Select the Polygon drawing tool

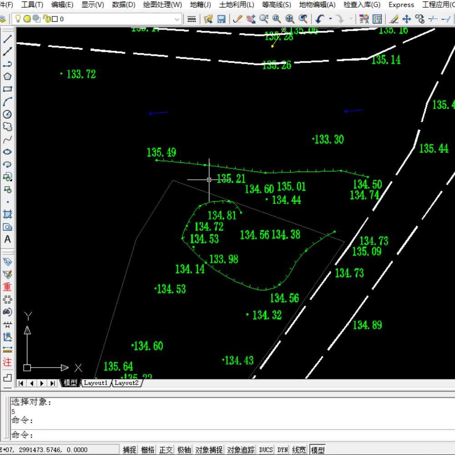pyautogui.click(x=7, y=76)
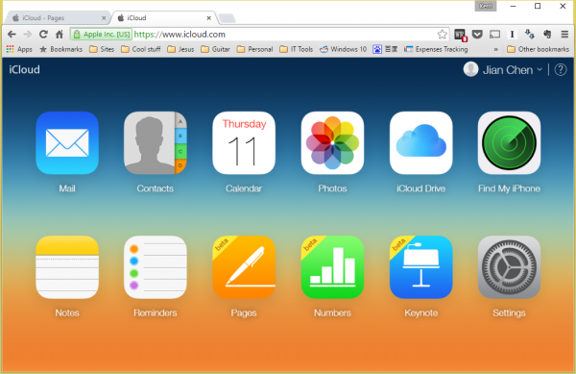Open the Reminders app icon
Image resolution: width=576 pixels, height=374 pixels.
156,267
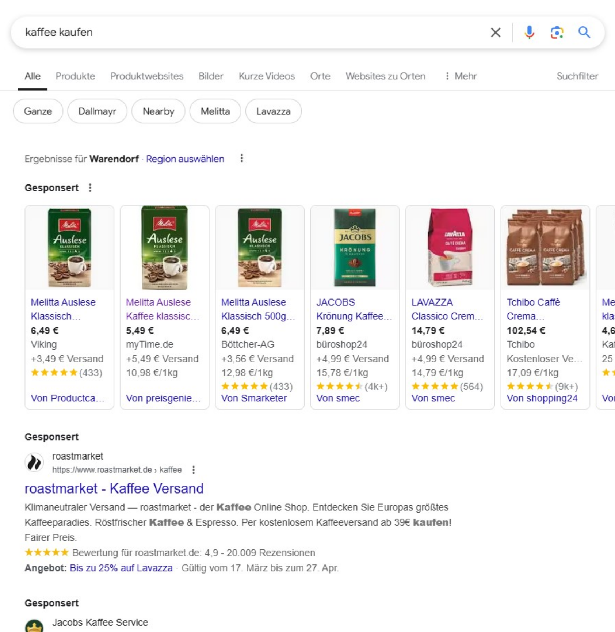This screenshot has height=632, width=615.
Task: Click the magnifying glass search icon
Action: 584,33
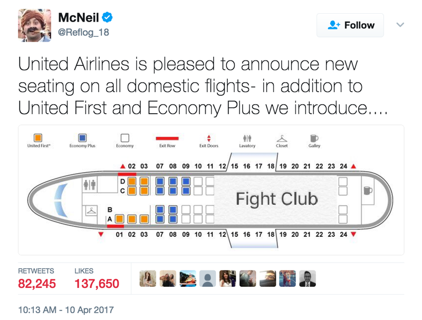Select the orange seat in row A
This screenshot has width=422, height=320.
tap(120, 218)
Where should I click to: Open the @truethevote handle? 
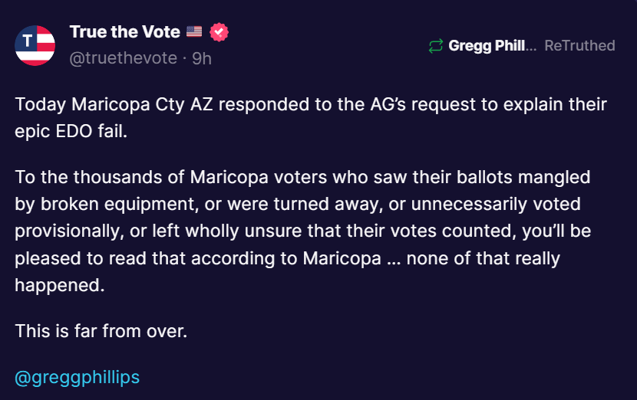(123, 58)
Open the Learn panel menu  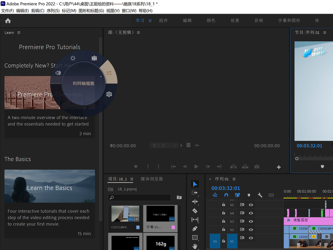[19, 33]
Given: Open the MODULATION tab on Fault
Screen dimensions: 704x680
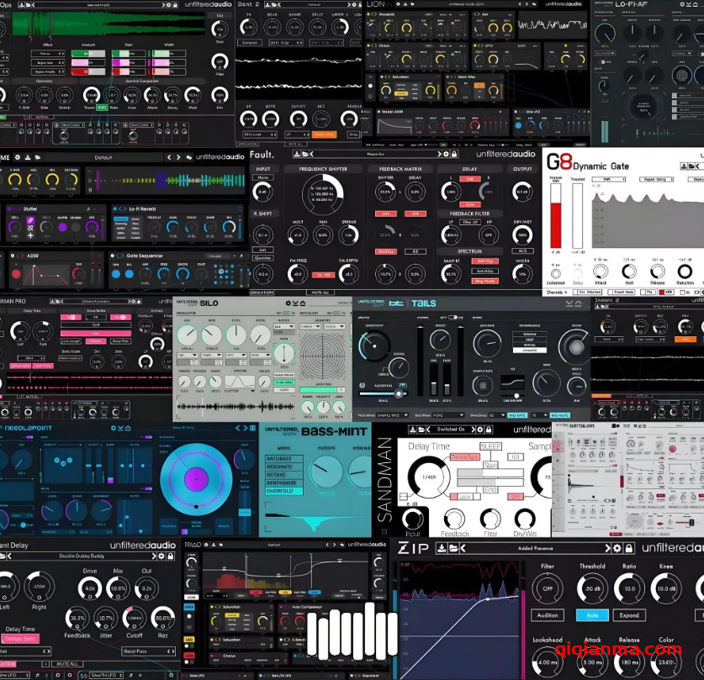Looking at the screenshot, I should 261,292.
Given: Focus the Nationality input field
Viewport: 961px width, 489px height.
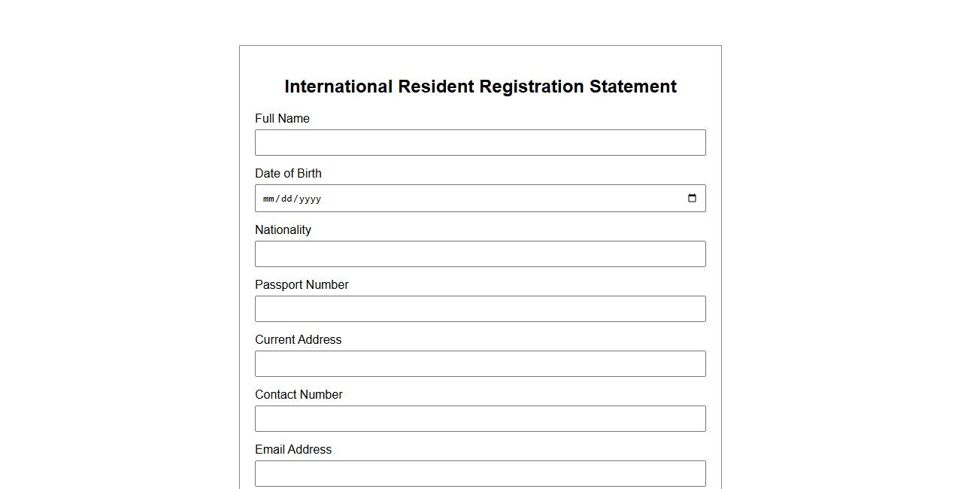Looking at the screenshot, I should (480, 254).
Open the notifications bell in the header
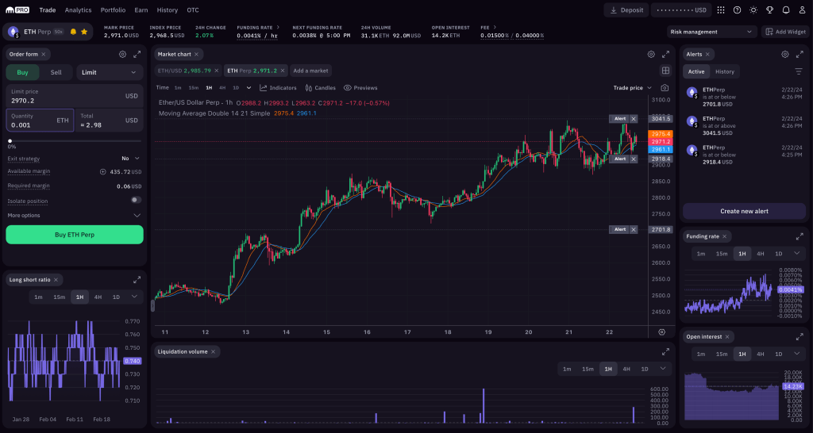 pos(786,10)
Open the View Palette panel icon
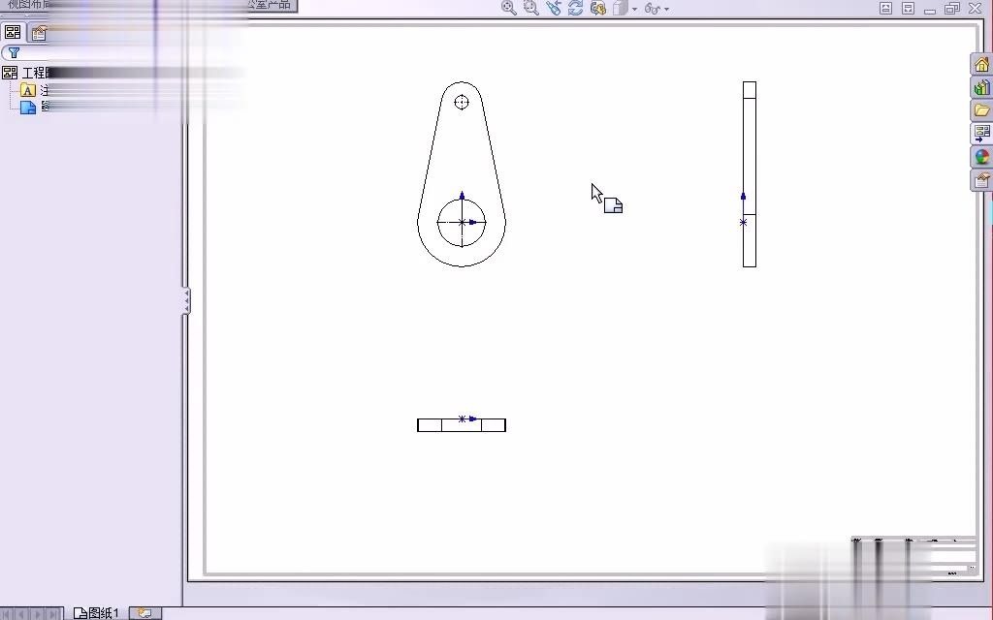The width and height of the screenshot is (993, 620). click(x=981, y=132)

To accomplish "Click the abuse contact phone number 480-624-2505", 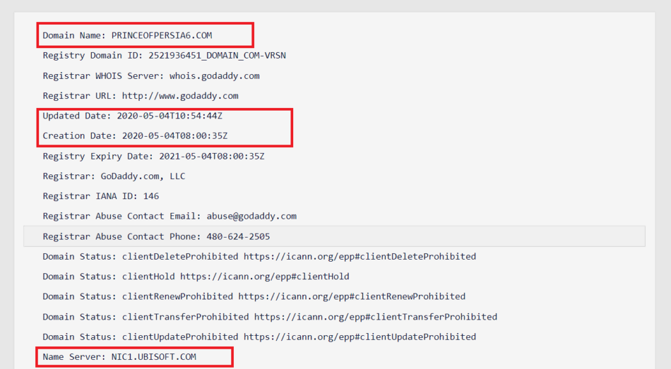I will click(x=238, y=236).
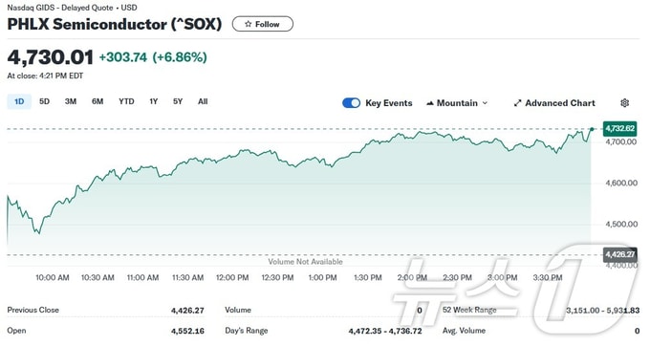Click the Mountain chart type icon
Image resolution: width=650 pixels, height=346 pixels.
(x=430, y=103)
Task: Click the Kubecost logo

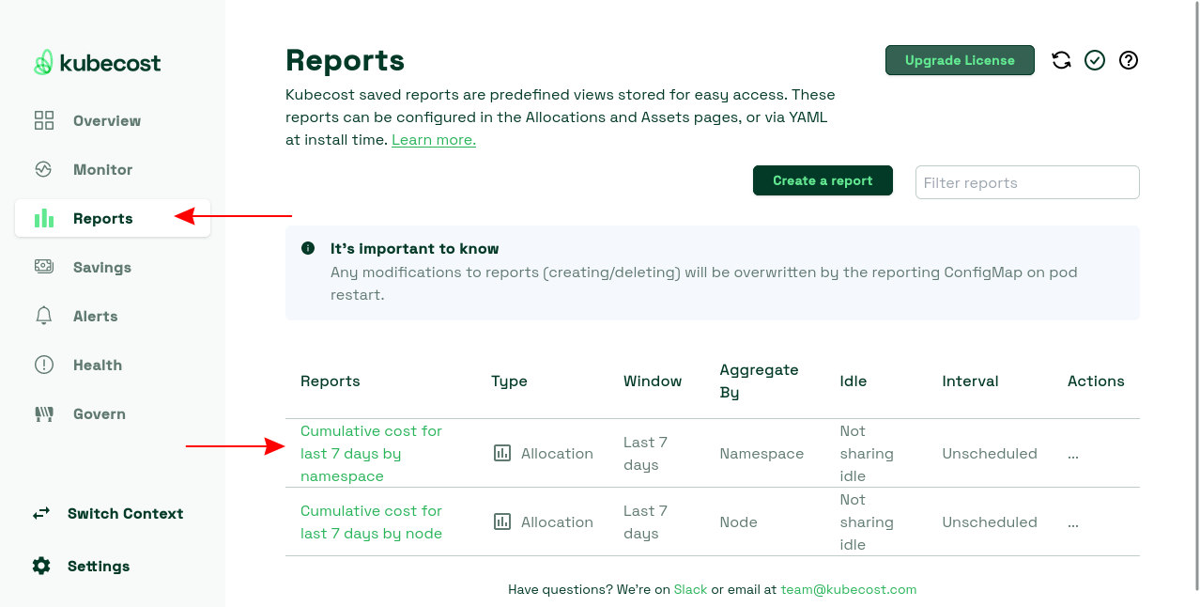Action: pyautogui.click(x=98, y=63)
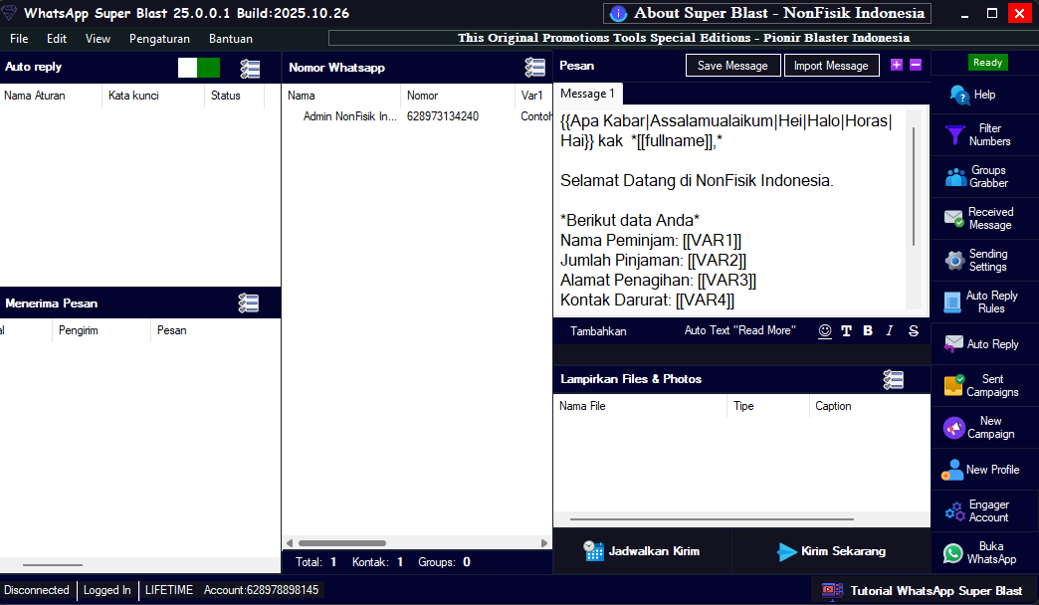
Task: Open the Lampirkan Files & Photos list menu
Action: click(x=893, y=379)
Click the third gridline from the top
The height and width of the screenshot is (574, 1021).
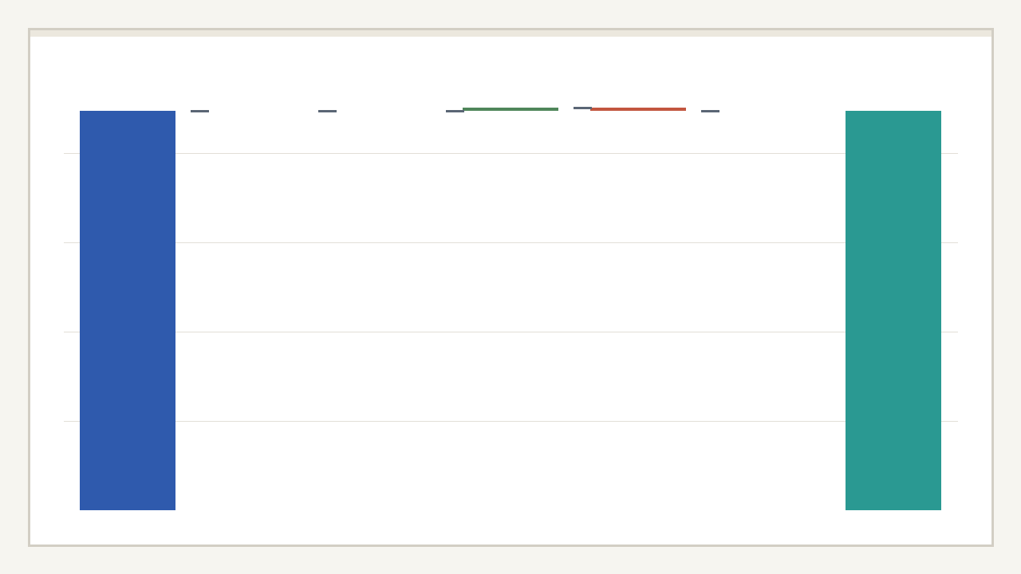[x=511, y=332]
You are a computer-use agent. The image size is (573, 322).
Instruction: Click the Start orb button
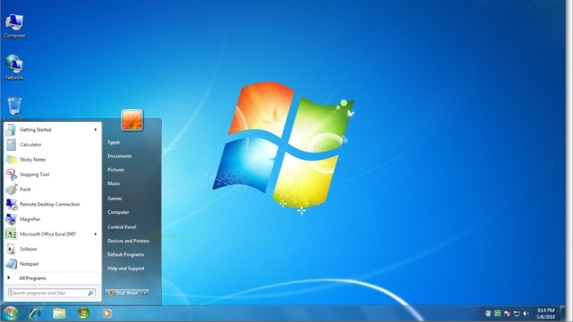pyautogui.click(x=11, y=313)
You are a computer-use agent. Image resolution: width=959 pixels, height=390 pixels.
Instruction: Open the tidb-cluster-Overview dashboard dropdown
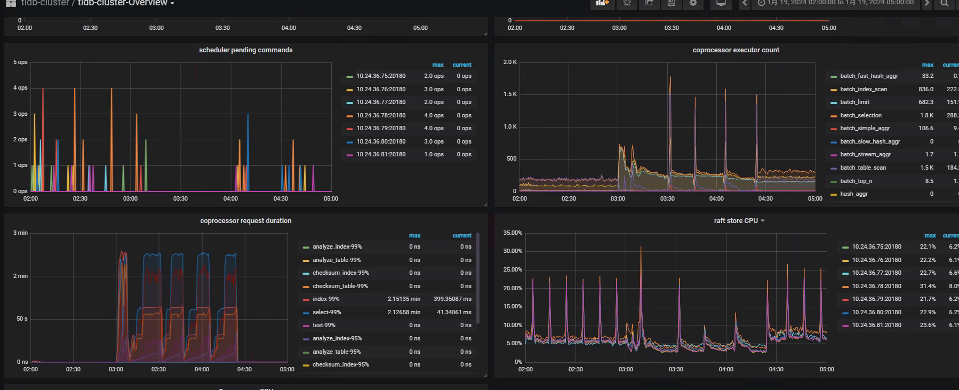(x=126, y=3)
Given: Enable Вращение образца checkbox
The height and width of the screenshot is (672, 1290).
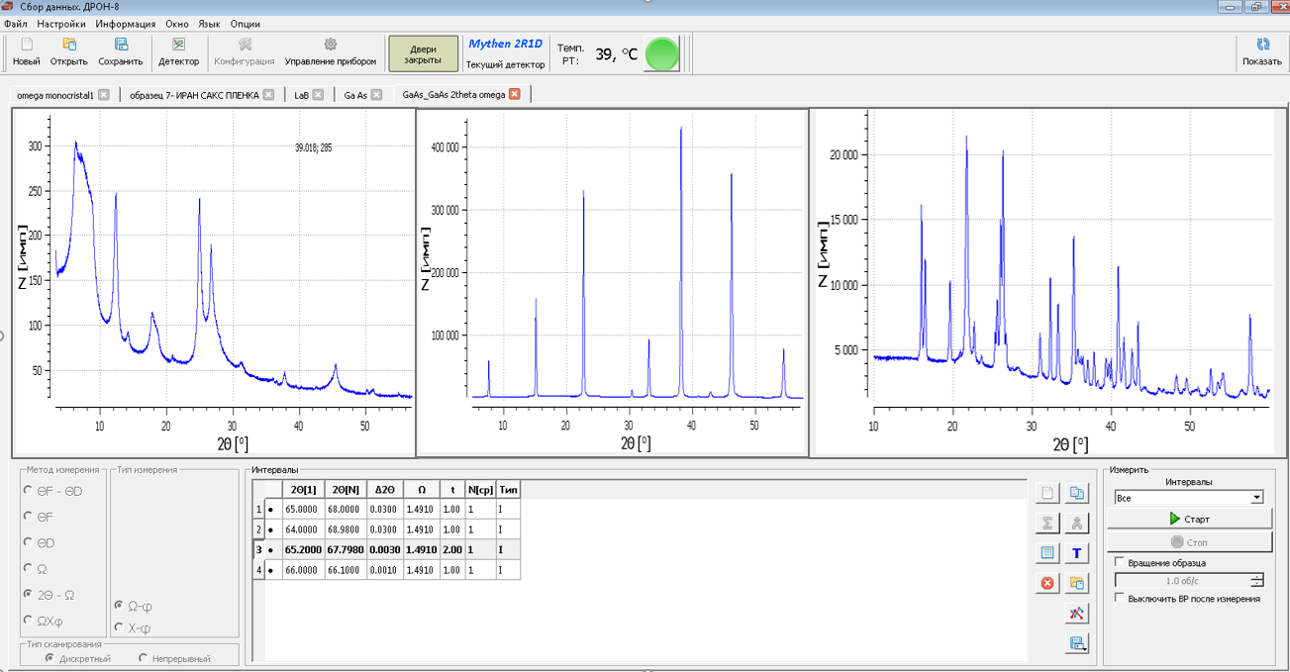Looking at the screenshot, I should [1120, 562].

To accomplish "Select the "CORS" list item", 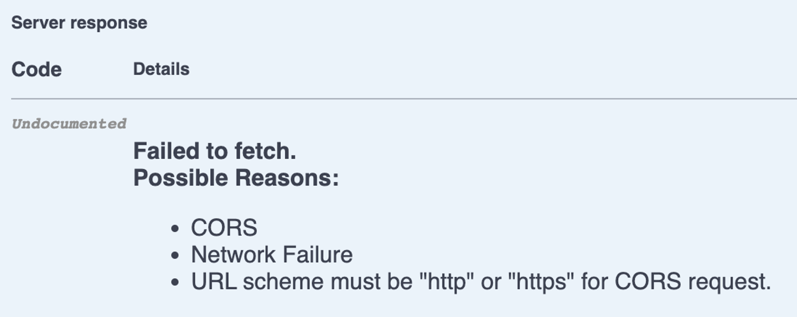I will point(224,228).
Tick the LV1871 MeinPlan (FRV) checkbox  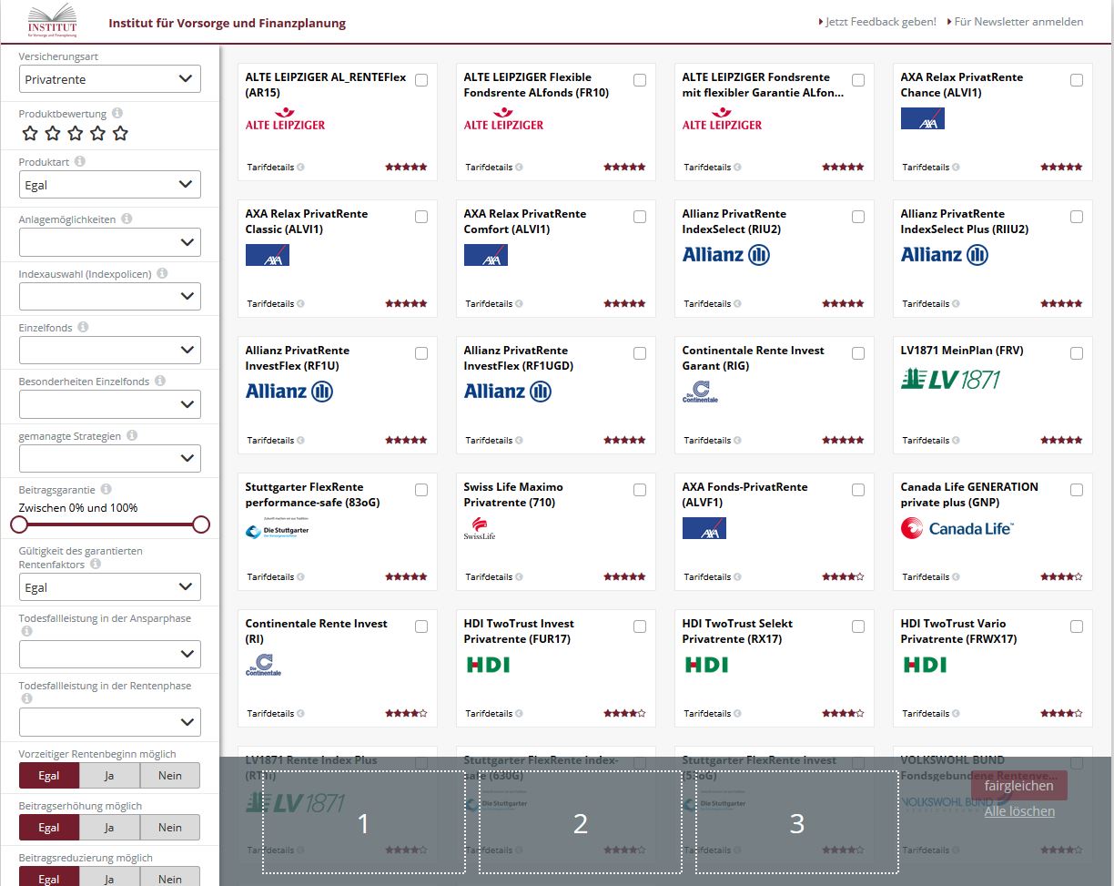pos(1077,353)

*Task goal*
Write back word for word every line in the entries above from the one with "Click the third gridline from the top" to the one with "Given: Enable Вращение образца checkbox", ends included, and none of the pictures.

*Task output*
Click the third gridline from the top
The height and width of the screenshot is (574, 1021).
[x=511, y=332]
You are a computer-use agent. The image size is (573, 322).
Instruction: Click the Start orb button
pyautogui.click(x=11, y=313)
You are a computer-use agent. Image resolution: width=959 pixels, height=390 pixels.
Instruction: Open the tidb-cluster-Overview dashboard dropdown
(x=126, y=3)
Given: Enable Вращение образца checkbox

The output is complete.